--- Page excerpt ---
The irony of selfishness is that it is actually the path to more pain and misery for most people.
Unfortunately, this is a painful lesson that must be repeatedly re-learned, and progress is slow (i.e. 2.00 steps forward, and 1.99 steps backward).

Fortunately, there is a built-in self-correction mechanism: pain and misery.

That is, eventually, pain and misery leads to Questions.
Questions lead to Education (not necessarily reading, writing, or arithmetic, but Education about human psychology, forms of Corruption, the necessity of Transparency and Accountability, and how Power leads to more Corruption without sufficient Rresponsibility).

However, we may not always have the luxury of being such slow learners, now that humans have the ability to bring about their own extinction.

Christopher Tracy wrote: Oh and the PT Cruiser thing, mine has 160K miles and runs smoothly since I bought it. I do have to stay on top of it though - reading specs, talking to mechanics and and insisting on the correct oil, antifreeze, and for them to keep the $10 battery wrap attached because they always want to throw it away! …
That’s good (really). Many others were not so fortunate, which is why Chrysler ranks near the bottom at 29 of 36 brands.

Anyway, anecdotal evidence is often misleading.
That doesn’t mean all Drivers’ Edges are dishonest, nor do all PT Cruiser owners have bad experiences.
Therefore, more comprehensive studies, such as the one above, are more meaningful, and Chrysler scoring 29 of 36 (i.e. 7th from the bottom) isn’t very encouraging (far below the industry average for total problems).
---
(Aim of the exercise) Can you duplicate the page excerpt word for word, everything from "Questions lead to" down to "of 36 brands."?
--- Supplied information ---
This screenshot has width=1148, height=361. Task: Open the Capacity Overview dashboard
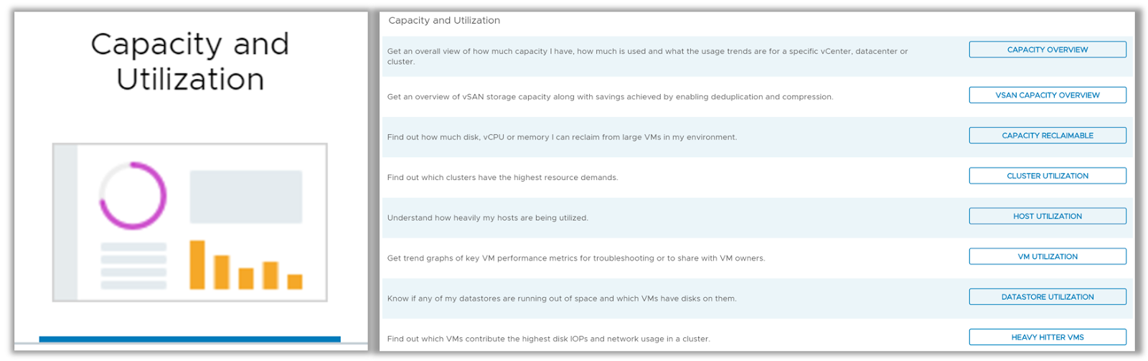(x=1047, y=50)
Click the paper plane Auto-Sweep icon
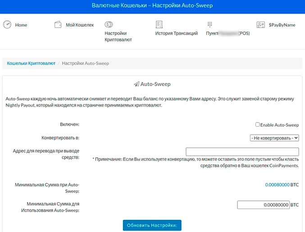The width and height of the screenshot is (305, 232). pos(137,84)
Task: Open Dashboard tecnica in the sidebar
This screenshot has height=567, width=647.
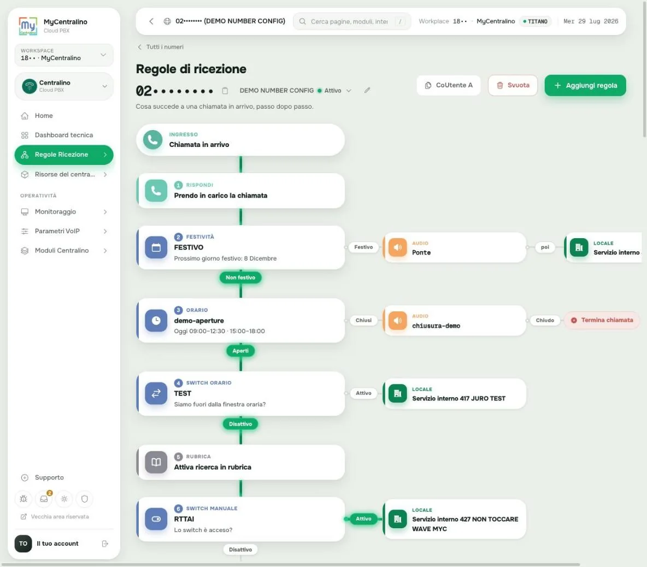Action: [64, 135]
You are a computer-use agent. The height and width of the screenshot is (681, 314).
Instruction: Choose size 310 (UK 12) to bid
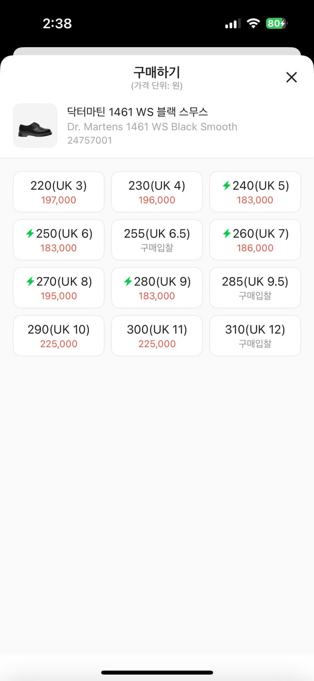(255, 336)

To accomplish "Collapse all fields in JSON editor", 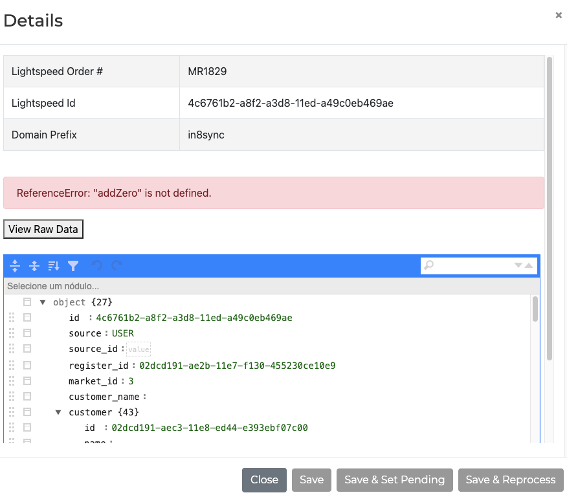I will click(34, 266).
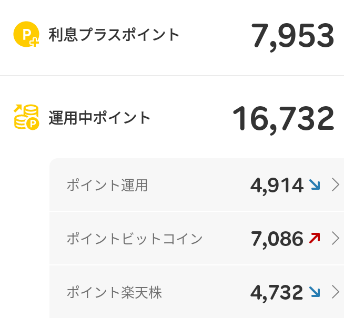Screen dimensions: 344x318
Task: Select the ポイント運用 label
Action: tap(107, 185)
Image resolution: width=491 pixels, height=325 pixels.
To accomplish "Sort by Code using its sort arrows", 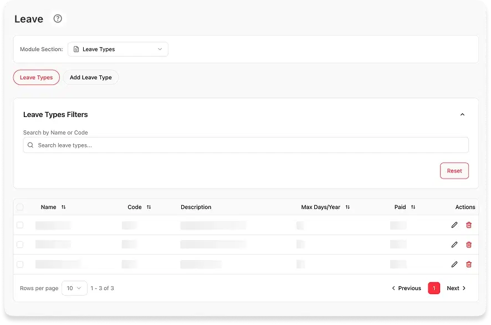I will [149, 207].
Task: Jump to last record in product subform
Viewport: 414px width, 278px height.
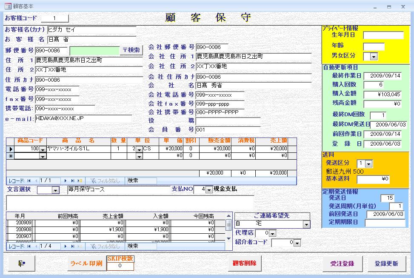Action: click(x=73, y=181)
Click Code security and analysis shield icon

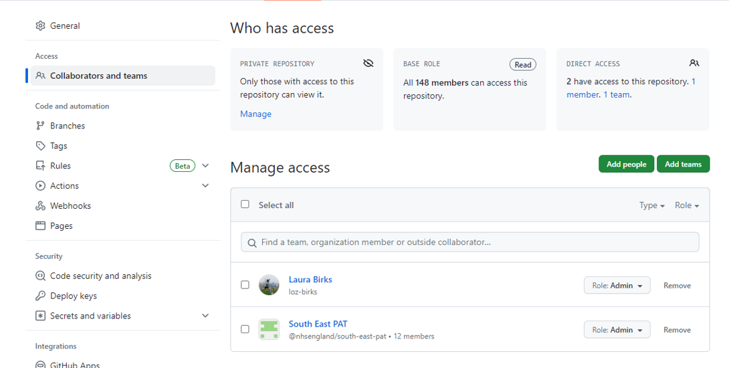40,276
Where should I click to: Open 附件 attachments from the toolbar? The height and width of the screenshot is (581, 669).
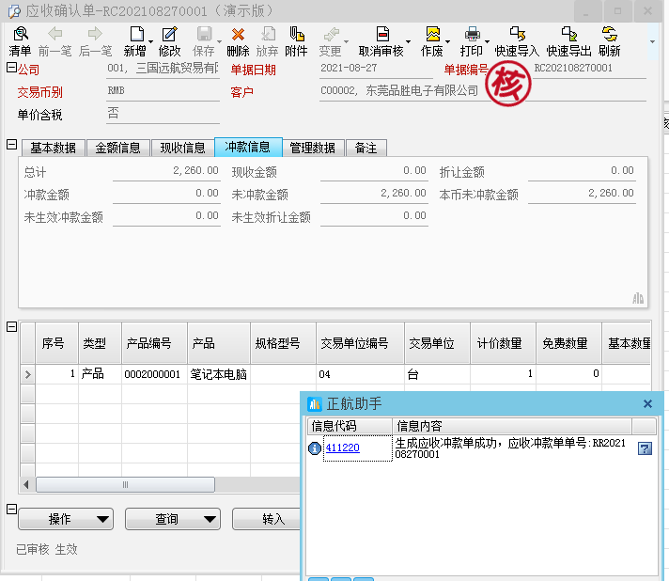tap(296, 42)
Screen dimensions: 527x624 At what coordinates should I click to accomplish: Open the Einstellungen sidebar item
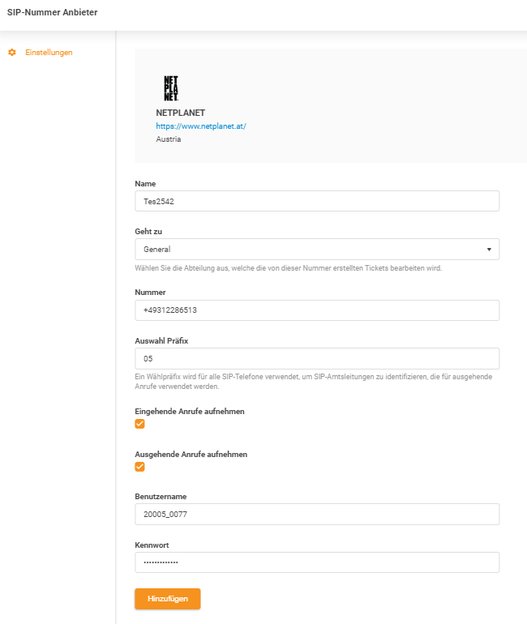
---
(Your solution)
Questions lead to Education (not necessarily reading, writing, or arithmetic, but Education about human psychology, forms of Corruption, the necessity of Transparency and Accountability, and how Power leads to more Corruption without sufficient Rresponsibility).

However, we may not always have the luxury of being such slow learners, now that humans have the ability to bring about their own extinction.

Christopher Tracy wrote: Oh and the PT Cruiser thing, mine has 160K miles and runs smoothly since I bought it. I do have to stay on top of it though - reading specs, talking to mechanics and and insisting on the correct oil, antifreeze, and for them to keep the $10 battery wrap attached because they always want to throw it away! …
That’s good (really). Many others were not so fortunate, which is why Chrysler ranks near the bottom at 29 of 36 brands.